--- Data listing ---

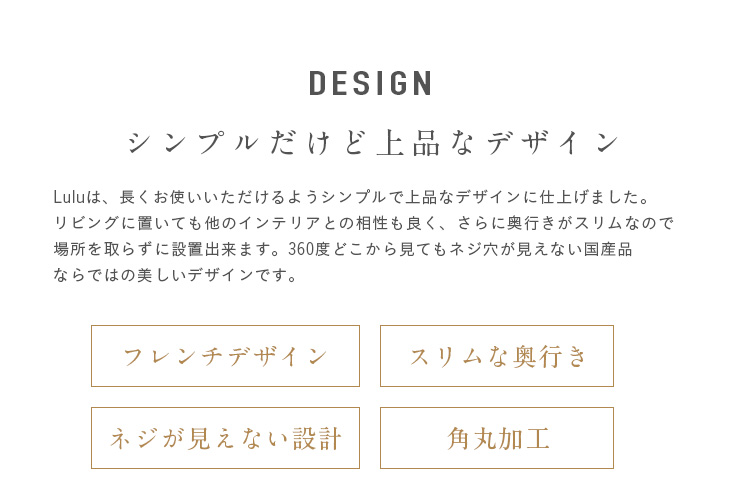Click the シンプルだけど上品なデザイン subheading

point(373,143)
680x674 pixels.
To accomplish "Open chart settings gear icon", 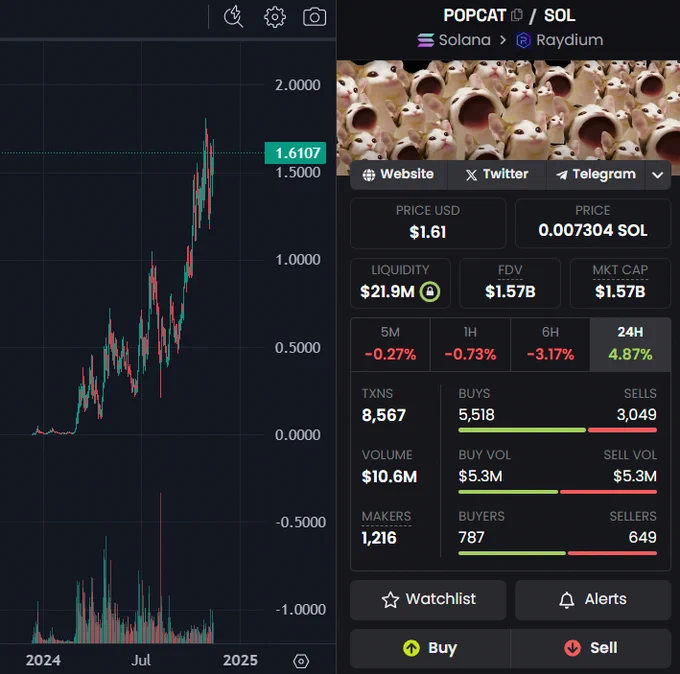I will pos(275,17).
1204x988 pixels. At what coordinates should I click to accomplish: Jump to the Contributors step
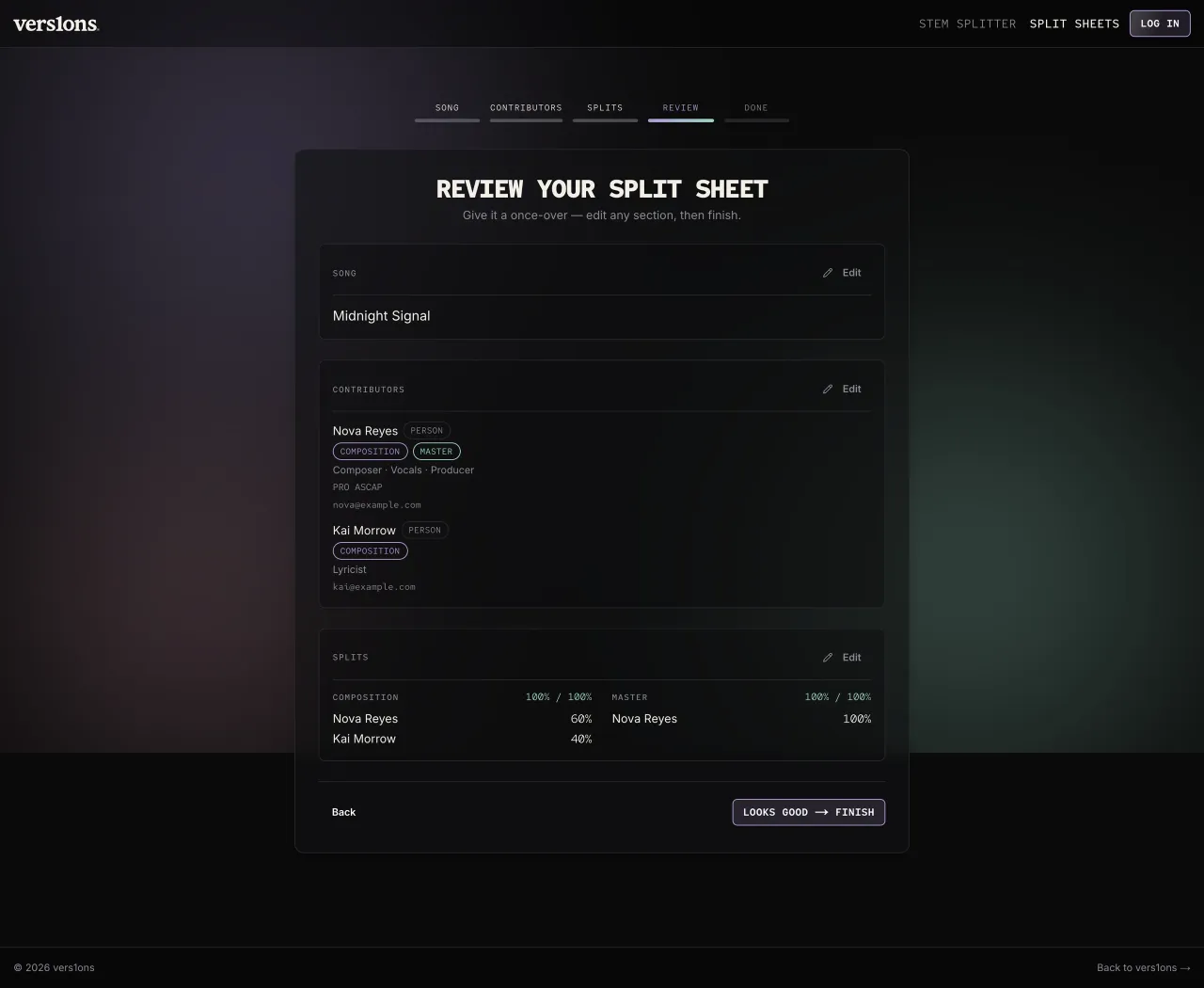(526, 110)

---

**Goal of the exercise:** Leave the pictures out, and copy exactly each line from the one containing "1204x988 pixels. At" through the final line of the data.

**Output:**
1204x988 pixels. At what coordinates should I click to accomplish: Jump to the Contributors step
(526, 110)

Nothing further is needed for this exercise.